Some safety considerations with R717. 3 to 5ppm is a ammonia smell.
30ppm you need a respritor
OSHA allows 5 minutes exposure at 50ppm
It's a life hazzard at 5000ppm
It's flamable at 150,000ppm to 270,000ppm
It's pressue at 75*f is 126psi and 300psi@125*f a typical condensor pressure.

Water is the key for contamination removal and use alot of water. Ammonia lung burns do not heal well nor fast. Never rub your eyes and use sweat head bands.

This is a short list of some of the considereations. I would hope the plant safety manger would give the crew a safety talk before work begins.
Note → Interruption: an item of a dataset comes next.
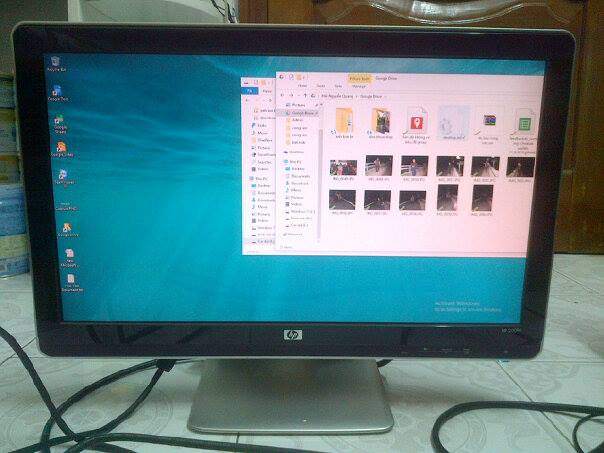
Task: Select the first photo thumbnail in the list
Action: tap(343, 167)
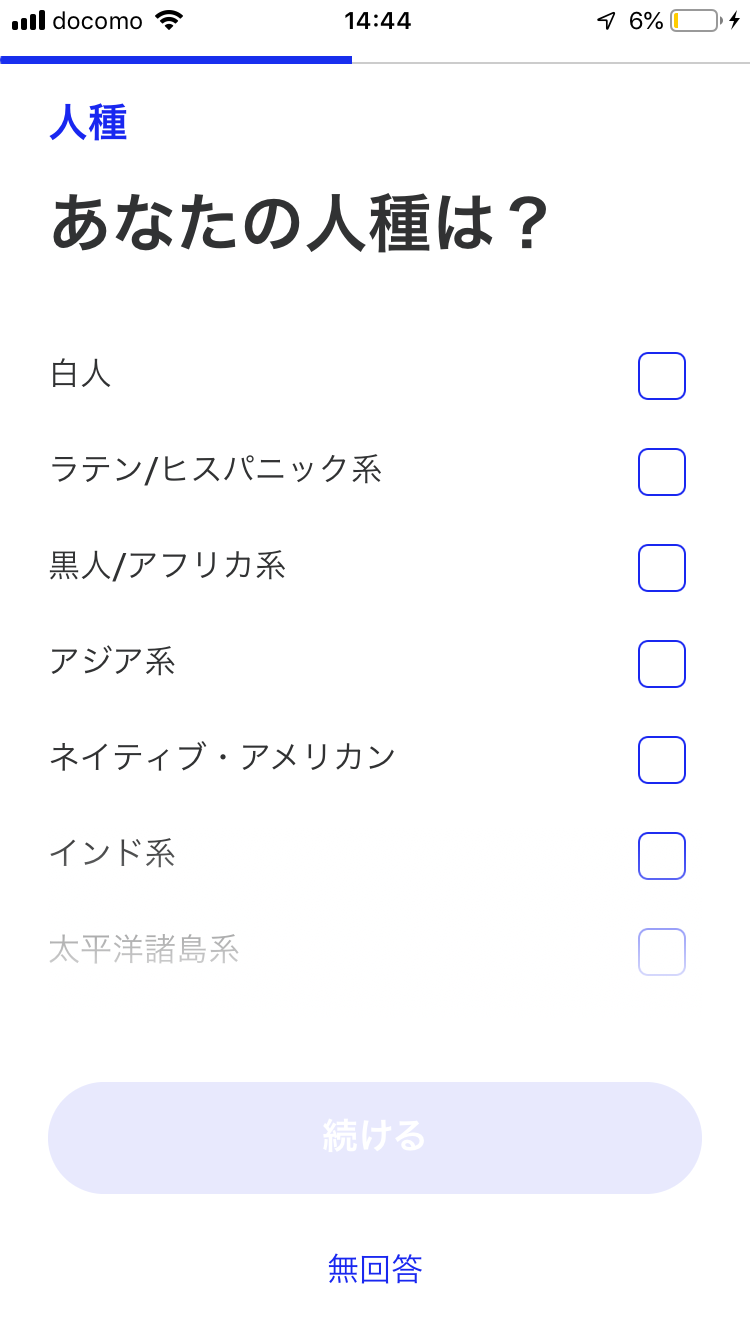Tap the 無回答 skip link
This screenshot has height=1334, width=750.
[x=375, y=1269]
R717 piping is considered high pressure piping. It does not like copper, bronze or there alloys. Since your flowmeter is probably brass you need to find a steel gauge or plan on replacing the gauge. Your welding leads will deterioate after use so use old leads if you have them.

Code calls for all high pressure piping to be Tig welded 2" diameter and smaller and root pass on 2" and larger. A, AR purge of 5cft/hr is required.
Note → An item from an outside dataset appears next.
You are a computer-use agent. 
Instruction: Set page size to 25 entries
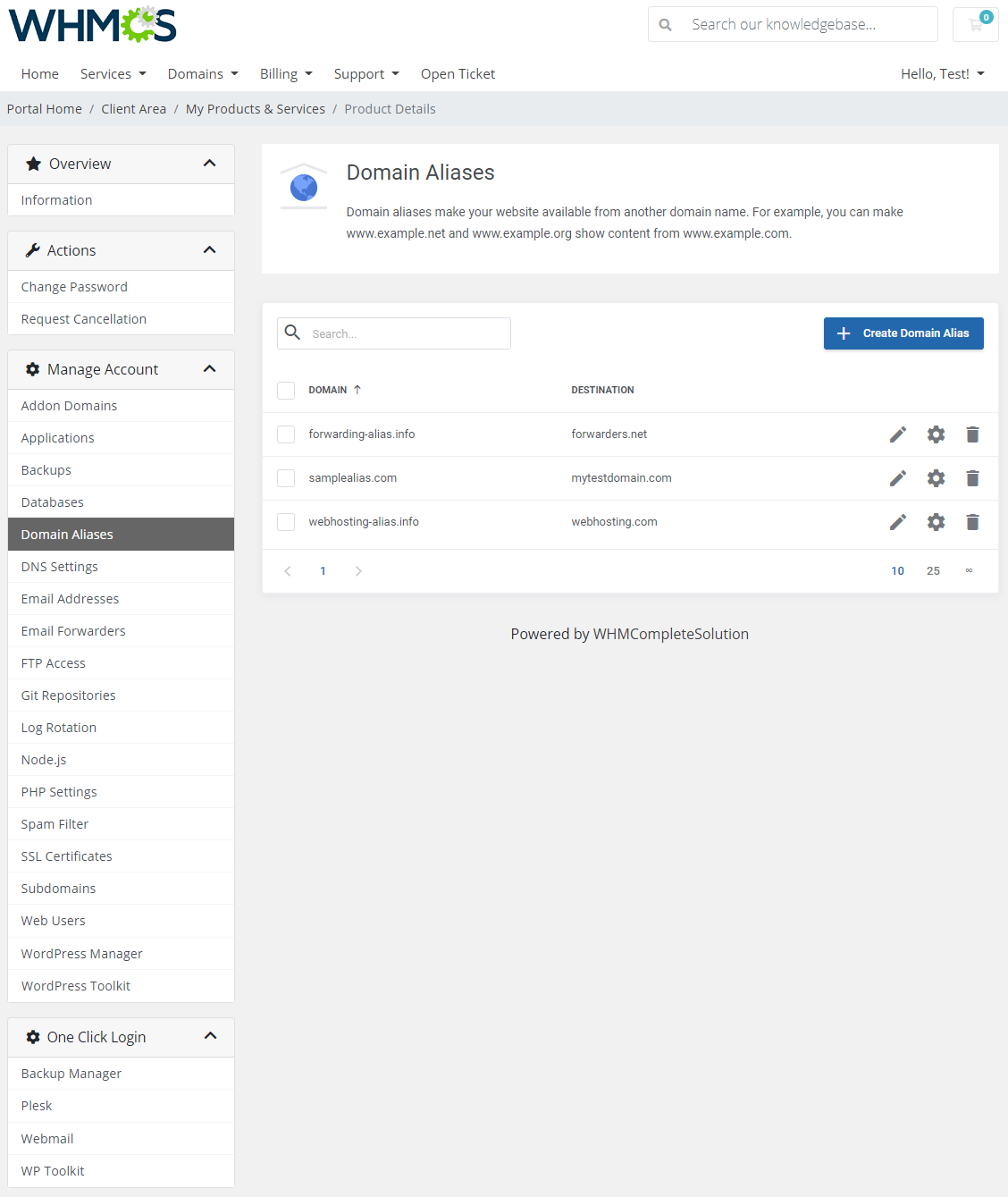point(933,570)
I strongly suggest no Mig on the piping welds. To easy to get a pin hole that will a bitch-to fix latter. I would do a low dry nitrogen pressure test of 150psi for 15 minutes without a gauge movement befoe I would call "leak free". The plant refer man would be able to help you here. You can use Co2 for pressure checks but nitrogen also removes moister and is a stable gas.

I'm allergic to ammonia so I never got to work on used systems so I can't help you anymore than what I've told you.